That is a sad story. but hay :) thanks for visiting my blog :)

DWei said...

As nice as it would be to think that these shootings wouldn't happen again they will.

That's like hoping that war or crime will end but that's unlikely to happen within our lifetimes.

Geeks Paradise said...

The recent shootings have been heartbreaking. I am from a town where one of the first big school shootings happened many years ago. No matter how many times it happens, it never gets easier to deal with.

Inger said...

Hi again and thanks for stopping by and leaving a comment. Reading this post again, it is very powerful and thought provoking.
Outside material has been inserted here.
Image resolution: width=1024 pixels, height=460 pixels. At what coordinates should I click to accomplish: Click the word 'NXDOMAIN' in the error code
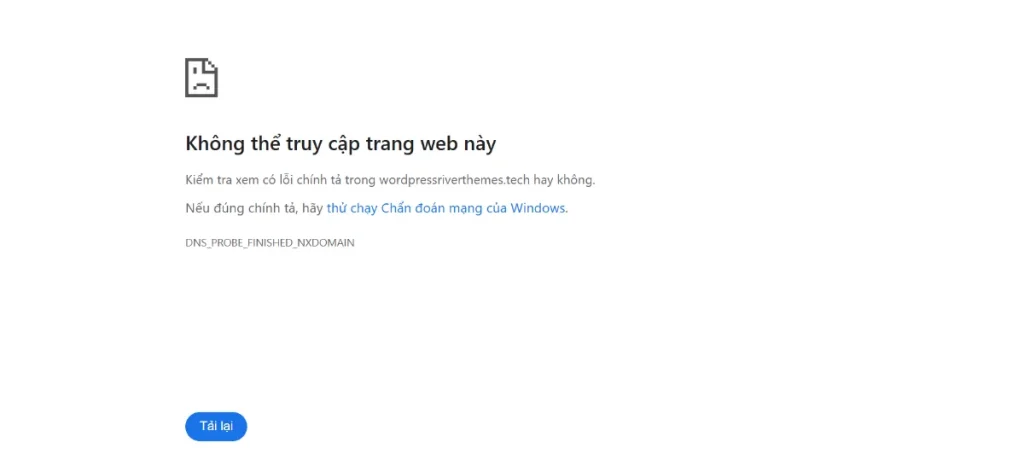coord(325,242)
As we now know, it has happened again, it happens every day, but not to this extent. They say guns don't kill, people do and while this is true, people with guns kill a lot more people than people without guns. I think it is around 86 per day in the US. Will you post something soon?

LynNerdKelley said...

Hello Munir! How are you doing? I agree that young people need someone they can talk to. Everyone does. There are so many unhappy people in the world. It's so easy to get mad at a cranky, grouchy clerk or others we run into, but we have no idea what they're dealing with in their personal lives. Blowing up at them or being rude back just compounds the problem. It's good to remind ourselves (I'm guilty, too) to stop and think first before saying something we might regret. Kindness goes a long way. Take care!

Sharon K. Mayhew said...

I totally agree that we have to continue to parent even though our kids think they are grown up. If we are capable of reaching out to other kids and helping them it is important to do so. I "parent" lots of my former students on facebook and through emails. (I moved away from them.) I had some amazing women in my community that parented me.

Great post!!!

Life 101 said...

Ah, looks a lot like Maslow's Hierarchy of Needs. I studied about this in college.

Adam said...

They never covered the pyramid when I was in school.

LynNerdKelley said...

Hello Munir! Thank you, dear friend, for visiting my blog and helping me celebrate my big day! Take care.